§ WHAT IS REQUIRED
Find "The image size is (744, 526)." below and begin at its line; stop after the line with "pixels, height=356 pixels.". Output those lines exactly, without pictures.

== MATERIAL FOR THE TASK ==

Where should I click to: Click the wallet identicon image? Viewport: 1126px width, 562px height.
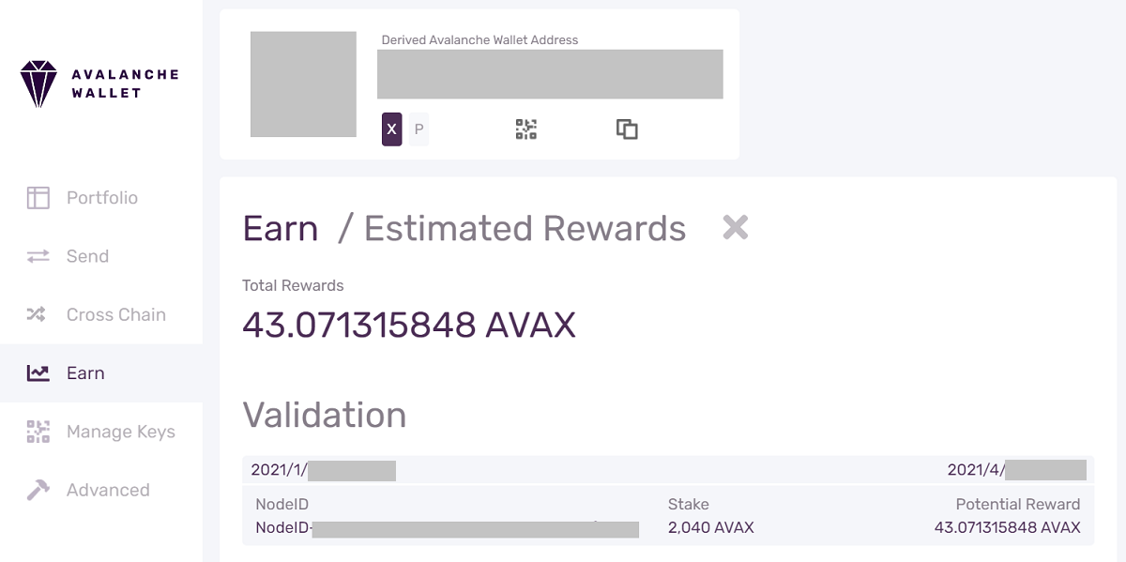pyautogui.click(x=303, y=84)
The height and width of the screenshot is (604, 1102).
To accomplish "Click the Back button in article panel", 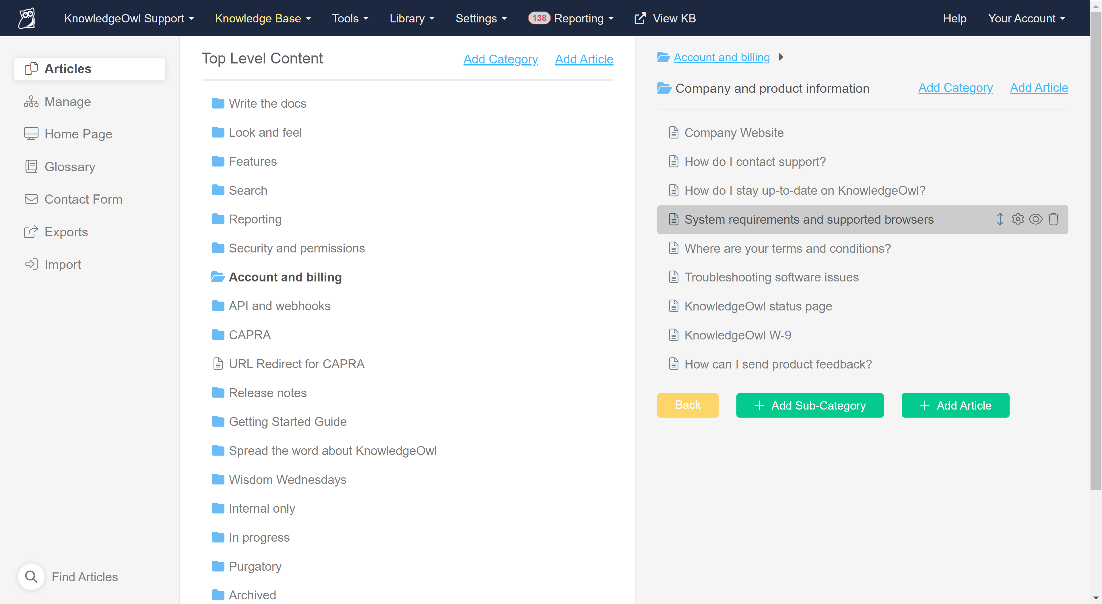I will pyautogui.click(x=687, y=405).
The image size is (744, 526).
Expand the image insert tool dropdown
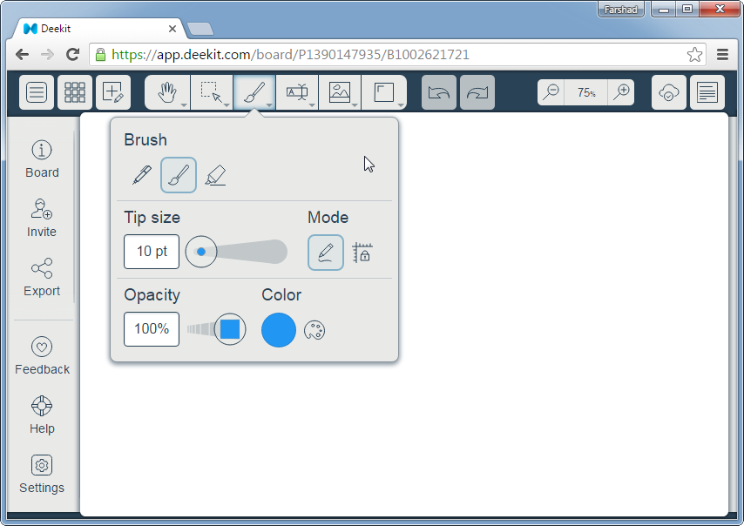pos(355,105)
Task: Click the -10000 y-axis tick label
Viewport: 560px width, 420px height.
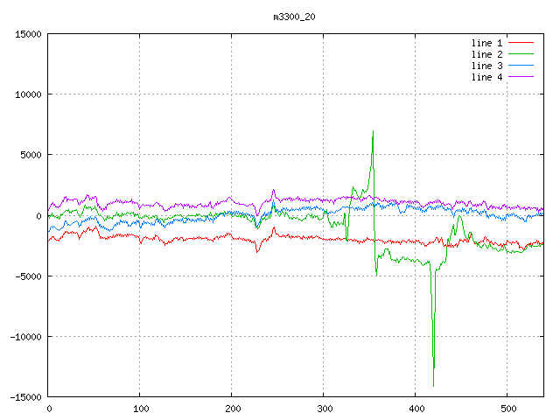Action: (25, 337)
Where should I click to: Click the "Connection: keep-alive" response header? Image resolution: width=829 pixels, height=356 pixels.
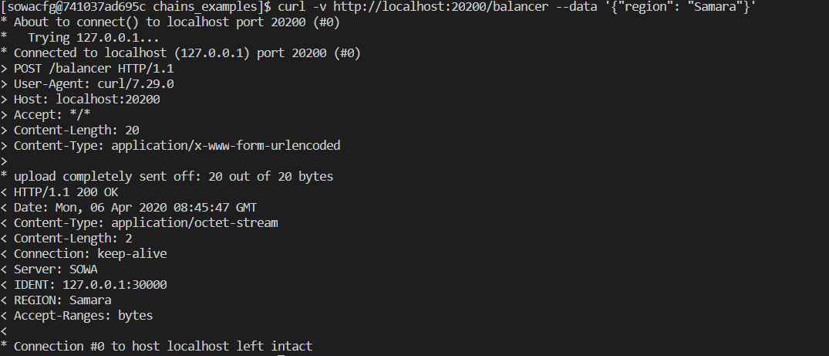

===
== MATERIAL FOR THE TASK ==

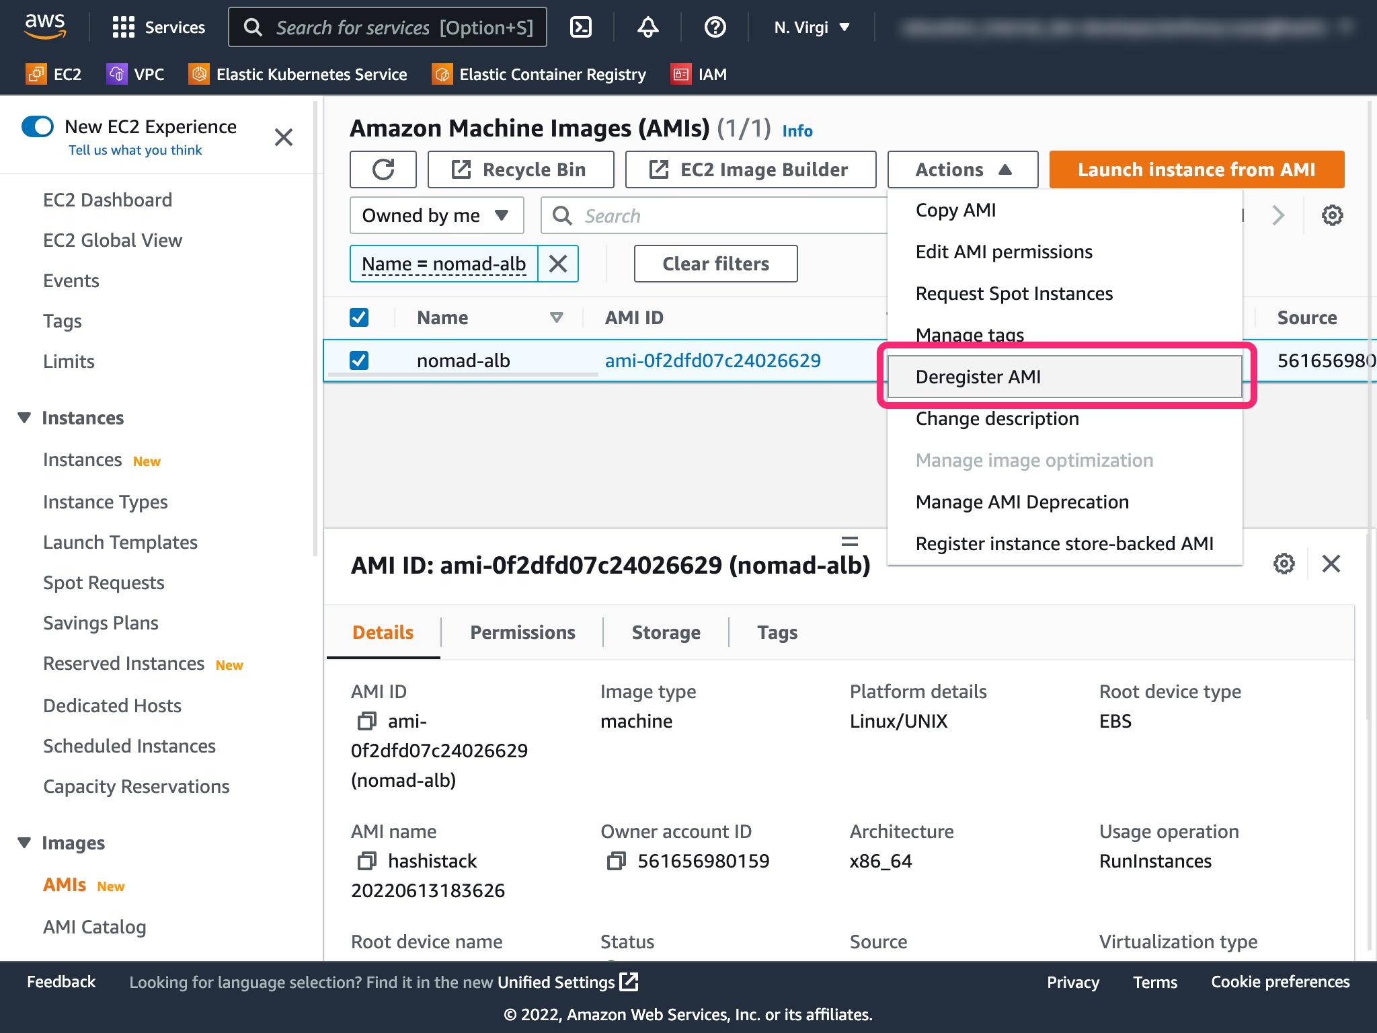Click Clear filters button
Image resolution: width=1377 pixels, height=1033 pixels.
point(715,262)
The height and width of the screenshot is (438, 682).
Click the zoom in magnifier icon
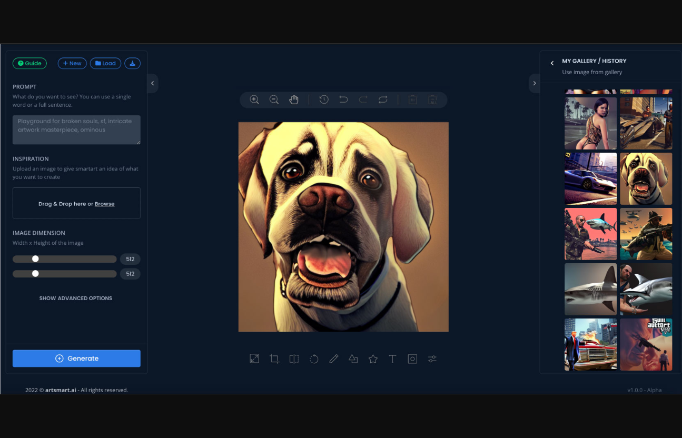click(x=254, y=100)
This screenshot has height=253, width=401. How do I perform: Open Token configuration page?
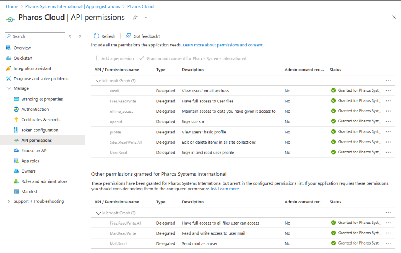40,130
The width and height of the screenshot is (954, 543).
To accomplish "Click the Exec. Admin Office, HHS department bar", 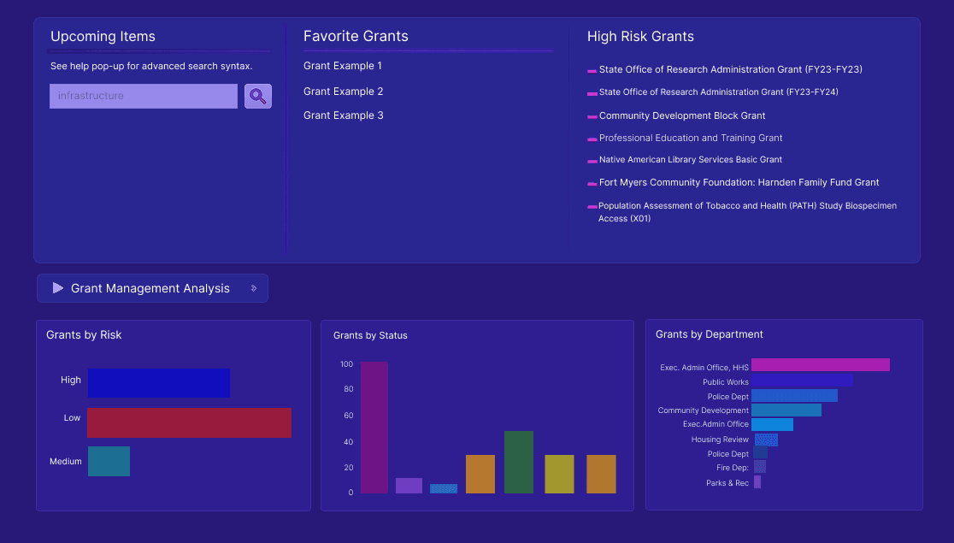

===
== MATERIAL FOR THE TASK ==

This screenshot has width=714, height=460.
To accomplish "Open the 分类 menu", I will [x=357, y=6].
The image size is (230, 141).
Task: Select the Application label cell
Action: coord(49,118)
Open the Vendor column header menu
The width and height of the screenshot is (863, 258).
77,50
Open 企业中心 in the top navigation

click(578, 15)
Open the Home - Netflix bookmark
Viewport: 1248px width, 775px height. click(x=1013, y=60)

===

§ SOLUTION FOR THIS TASK
The image size is (744, 526).
Expand the image insert tool dropdown
pos(355,105)
Task: Click the -10000 y-axis tick label
Viewport: 560px width, 420px height.
Action: (25, 337)
Where should I click to: Click the "Connection: keep-alive" response header? Image resolution: width=829 pixels, height=356 pixels.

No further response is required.